APPLICATION FOR REVIEW

  1. This is an application for review of a decision made by a delegate of the Minister for Immigration on 11 August 2016 to refuse to grant the visa applicant a Child (Residence) (Class BT) Subclass 802 visa under the Migration Act 1958 (the Act).

  2. At the hearing on 22 August 2018 the Tribunal made an oral decision and gave an oral statement of decision and reasons. The following is the written record of those reasons.

    STATEMENT OF DECISION AND REASONS

  3. This is an application for review of a decision made by a delegate of the Minister for Home Affairs, on 11 August 2016, to refuse to grant the applicant a Child (Residence) (Class BT) visa, under section 65 of the Migration Act.

  4. The applicant, Mr Ianuari, applied for the visa on 17 May 2016.  At the time of application, the Child (Residence) (Class BT) visa contained Subclass 802 (Child) and Subclass 837 (Orphan Relative).  In this case, claims have only been made in respect of Subclass 802.

  5. The criteria are set out in part 802, of Schedule 2, to the Migration Regulations. There is no letter of support from a State or Territory government welfare authority. The criteria to be met in this case include clauses 802.212, 802.214 and 802.221.

  6. Clauses 802.212 and 802.221 concern whether the applicant was, at the time of application, and is at the time of decision, the dependant child of a person who is an Australian citizen, the holder of a permanent visa or an eligible New Zealand citizen.

  7. Clauses 802.214 and 802.221, concern the visa applicant’s relationship status and history. 

  8. The delegate refused to grant the visa on the basis that she was not satisfied that Mr Ianuari was the dependant child of a relevant person.  The delegate therefore found that he did not meet the requirements of clause 802.212.  Mr Ianuari applied for review on 19 August 2016.  He provided a copy of the primary decision to the Tribunal.   

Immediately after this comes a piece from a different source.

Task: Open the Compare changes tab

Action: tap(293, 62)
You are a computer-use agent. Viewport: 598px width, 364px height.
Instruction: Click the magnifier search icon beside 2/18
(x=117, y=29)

  9. Mr Ianuari appeared before the Tribunal on 22 August 2018, to give evidence and present arguments.  The Tribunal also received oral evidence from his step-mother, Ms Susan Ianu and from Ms Jaimee Brown.  Mr Ianuari was represented in relation to the review by Ms Ianu.

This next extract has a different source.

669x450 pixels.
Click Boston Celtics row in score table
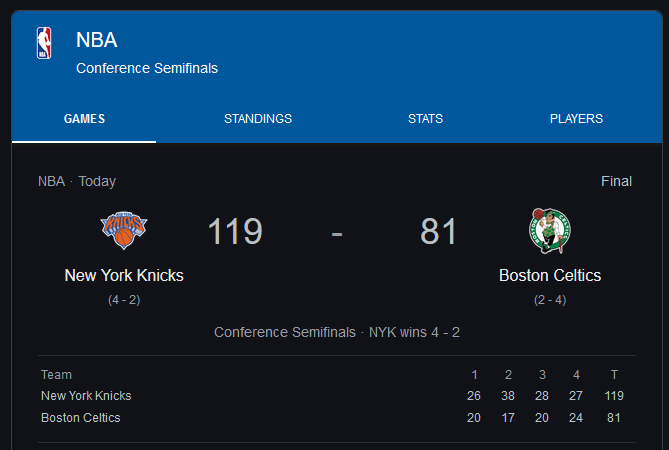[x=80, y=418]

  10. Mr Ianuari is a 25-year-old national of Samoa.  He made short trips to Australia, beginning in December 2009, December 2012 and a longer trip commencing in November 2013.  Mr Ianuari has been in Australia since 4 December 2015, when he arrived holding a Visitor (Class FA) visa.  He was granted a further Visitor visa on 15 January 2016. 

  11. Mr Ianuari has been residing with his father and step-mother in Australia.  He was aged 23 years at the day he applied for the Child visa.  He was previously studying in Samoa.  His biological mother, four brothers and one sister, are in Samoa.  His biological mother is not employed and has not been employed at material times.

  12. Mr Ianuari submitted documents to the Department and to the Tribunal relating to his studies and to the financial support provided to him by his father and step-mother.  There are said to be many more documents relating to the financial support that have been lost, mislaid or destroyed or faded to the point of becoming illegible.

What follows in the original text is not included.